Amputee smashes hip, strikes chord with the public
When Wayne Wheeler is walking around Whangarei streets he's more careful than the average pedestrian.
The 66-year-old is an amputee who wears a prosthetic leg after losing the bottom part of his right leg in a hunting accident 30 years ago.
Despite his caution, Mr Wheeler recently snapped the ball off the top of his left hip after slipping and falling on wet pavers in Rathbone St.
And he's not the only one. While the Whangarei District Council has received only four official complaints in the last six months, including Mr Wheeler's, Northern Advocate Facebook followers tell a different story. Within 48 hours more than 900 people commented when questioned if they'd ever slipped on the pavement, most by far saying they had.
Whangarei Mayor Sheryl Mai has acknowledged the problem and is looking for a solution.
"There is a real problem with these tiles as our own data and the Facebook responses show. I have directed staff to find a solution to this safety issue, even if that means replacing the tiles. I know they are working on their investigations as we speak," she said.
Mr Wheeler, a former army officer and greenstone carver, was walking past NZ Post in Rathbone St in December when he slipped and fell hard on to his left hip.
"I was walking very cautiously and, all of a sudden, I hit the deck.
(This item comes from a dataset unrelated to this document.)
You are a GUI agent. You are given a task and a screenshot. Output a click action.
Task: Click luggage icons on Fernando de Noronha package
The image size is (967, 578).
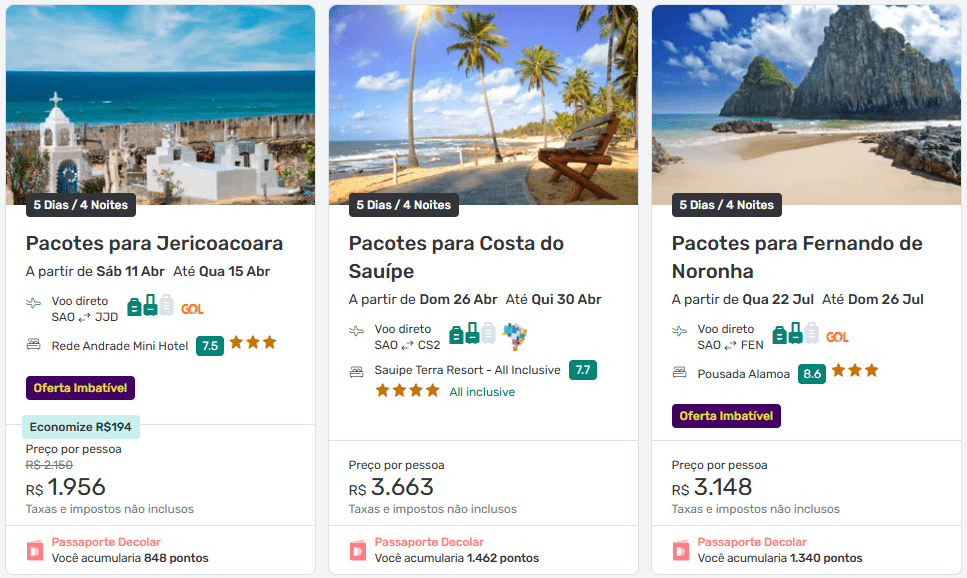tap(795, 334)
I fell so heavily and so quickly that I broke the ball off the end of my hip.
"Where I fell, my head was about half an inch above the [metal] shop ledge," he said. "[The pain was] worse than having my leg amputated, and I was awake when it got amputated."
A worker from NZ Post rushed out to help Mr Wheeler and called an ambulance. "The worker who helped me said, 'people slipping here is a regular occurrence'."
WDC road maintenance engineer Mike Batchelor said the council was aware of the slipperiness of the pavers - clay bricks that have a hardened surface created during the baking of the clay. "In the past we have used anti-slip products as well as a variety of cleaning products, with limited success," he said.
Mr Wheeler wants to see the pavers pulled up and replaced with less-slippery ones, and pronto. "It really should [be done soon] because winter is coming," he said.
"Come on, council, do the right thing before someone gets killed and that is a likely possibility."